━━━━━ DOCUMENT EXTRACT
Live album (EP) by Pearl Jam
- Released: June 20, 2006
- Recorded: April 29, 2005, Easy Street Records, Seattle, Washington
- Genre: Alternative rock
- Length: 27:30
- Language: English
- Label: J

Pearl Jam live albums chronology
| Live in NYC 12/31/92 (2006) | Live at Easy Street (2006) | 11/30/93 – Las Vegas, Nevada (2006) |

= Live at Easy Street =

Live at Easy Street is a live EP by the American alternative rock band Pearl Jam that includes songs taken from a surprise in-store performance at Easy Street Records in West Seattle on April 29, 2005. The EP was released on vinyl to celebrate Record Store Day on April 13, 2019.

Professional ratings
Review scores
| Source | Rating |
| Rolling Stone | Star Half star |

==Overview==
Pearl Jam performed a sixteen song set on April 29, 2005 at Easy Street Records in Seattle, Washington in support of the Coalition of Independent Music Stores, however only seven of those songs are included on this release. The album was released exclusively to independent record stores on June 20, 2006 through J Records. The album contains covers of the Avengers' "American in Me", the Dead Kennedys' "Bleed for Me", and X's "The New World", the latter of which features X's John Doe.

Easy Street Records, located in West Seattle, is frequented by members of the band including vocalist Eddie Vedder and guitarist Mike McCready. The person seated in the lower right corner of the cover is Adam Tutty, manager of Easy Street Records and an acquaintance of the band.

Rolling Stone staff writer David Fricke gave the album three and a half out of five stars, saying, "Here's a good reason why cool bricks-and-mortar record shops still matter: seven songs cut live and hot in front of fans and customers at Easy Street Records in Pearl Jam's hometown of Seattle, then released through indie stores and priced to move."

==Track listing==
1. "Intro" – 0:25
2. "½ Full" (Jeff Ament, Eddie Vedder) – 4:55
3. "Lukin" (Vedder) – 1:00
4. "American in Me" (Penelope Houston) – 2:04
5. "Save You" (Ament, Matt Cameron, Stone Gossard, Mike McCready, Vedder) – 3:43
6. "Bleed for Me" (Dead Kennedys) – 4:12
7. "The New World" (Exene Cervenka, John Doe) (with John Doe) – 3:56
8. "Porch" (Vedder) – 7:16

===Original setlist===
The following is the complete list of songs that were performed by Pearl Jam at the original concert:

1. "½ Full"
━━━━━━━━━━
━━━━━ EXTRACTED INFORMATION
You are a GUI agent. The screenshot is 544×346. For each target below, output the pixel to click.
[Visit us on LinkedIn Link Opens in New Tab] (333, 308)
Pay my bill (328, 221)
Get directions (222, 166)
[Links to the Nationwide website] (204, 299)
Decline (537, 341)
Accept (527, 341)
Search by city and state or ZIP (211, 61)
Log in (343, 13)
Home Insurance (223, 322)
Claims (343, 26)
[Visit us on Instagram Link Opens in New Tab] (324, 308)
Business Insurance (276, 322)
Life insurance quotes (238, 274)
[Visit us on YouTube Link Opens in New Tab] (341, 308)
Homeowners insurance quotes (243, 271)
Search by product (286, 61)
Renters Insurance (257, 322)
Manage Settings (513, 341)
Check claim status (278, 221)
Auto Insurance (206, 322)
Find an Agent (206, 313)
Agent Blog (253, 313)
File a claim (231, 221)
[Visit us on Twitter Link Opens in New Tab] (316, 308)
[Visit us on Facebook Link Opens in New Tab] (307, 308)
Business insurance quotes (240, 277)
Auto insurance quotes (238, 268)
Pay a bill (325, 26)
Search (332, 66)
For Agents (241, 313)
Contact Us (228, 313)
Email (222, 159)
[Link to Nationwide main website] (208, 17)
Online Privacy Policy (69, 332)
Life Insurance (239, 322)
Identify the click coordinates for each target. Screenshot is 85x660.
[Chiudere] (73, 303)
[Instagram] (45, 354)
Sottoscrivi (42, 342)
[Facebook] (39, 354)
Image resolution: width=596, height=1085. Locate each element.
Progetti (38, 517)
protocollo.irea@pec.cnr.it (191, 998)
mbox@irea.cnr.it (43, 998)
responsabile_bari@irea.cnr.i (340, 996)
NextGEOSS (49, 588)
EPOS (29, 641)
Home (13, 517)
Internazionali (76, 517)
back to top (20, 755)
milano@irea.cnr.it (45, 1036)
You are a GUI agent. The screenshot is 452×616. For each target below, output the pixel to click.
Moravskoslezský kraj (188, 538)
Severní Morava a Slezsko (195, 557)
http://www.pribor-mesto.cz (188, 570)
━━━━━━━━━━
INSTRUCTION 1 -
List every cover song that the Live at Easy Street article names as included on the album, along with the original artist of each.
INSTRUCTION 2 -
From the Live at Easy Street article, repeat word for word the passage that begins at the words "Professional ratings" and stops after the words "of the band.".
The material that comes after the Live at Easy Street article is separate from the article itself.

CORRECT ANSWER 1 -
"American in Me" by the Avengers; "Bleed for Me" by the Dead Kennedys; "The New World" by X

CORRECT ANSWER 2 -
Professional ratings
Review scores
| Source | Rating |
| Rolling Stone | Star Half star |

==Overview==
Pearl Jam performed a sixteen song set on April 29, 2005 at Easy Street Records in Seattle, Washington in support of the Coalition of Independent Music Stores, however only seven of those songs are included on this release. The album was released exclusively to independent record stores on June 20, 2006 through J Records. The album contains covers of the Avengers' "American in Me", the Dead Kennedys' "Bleed for Me", and X's "The New World", the latter of which features X's John Doe.

Easy Street Records, located in West Seattle, is frequented by members of the band including vocalist Eddie Vedder and guitarist Mike McCready. The person seated in the lower right corner of the cover is Adam Tutty, manager of Easy Street Records and an acquaintance of the band.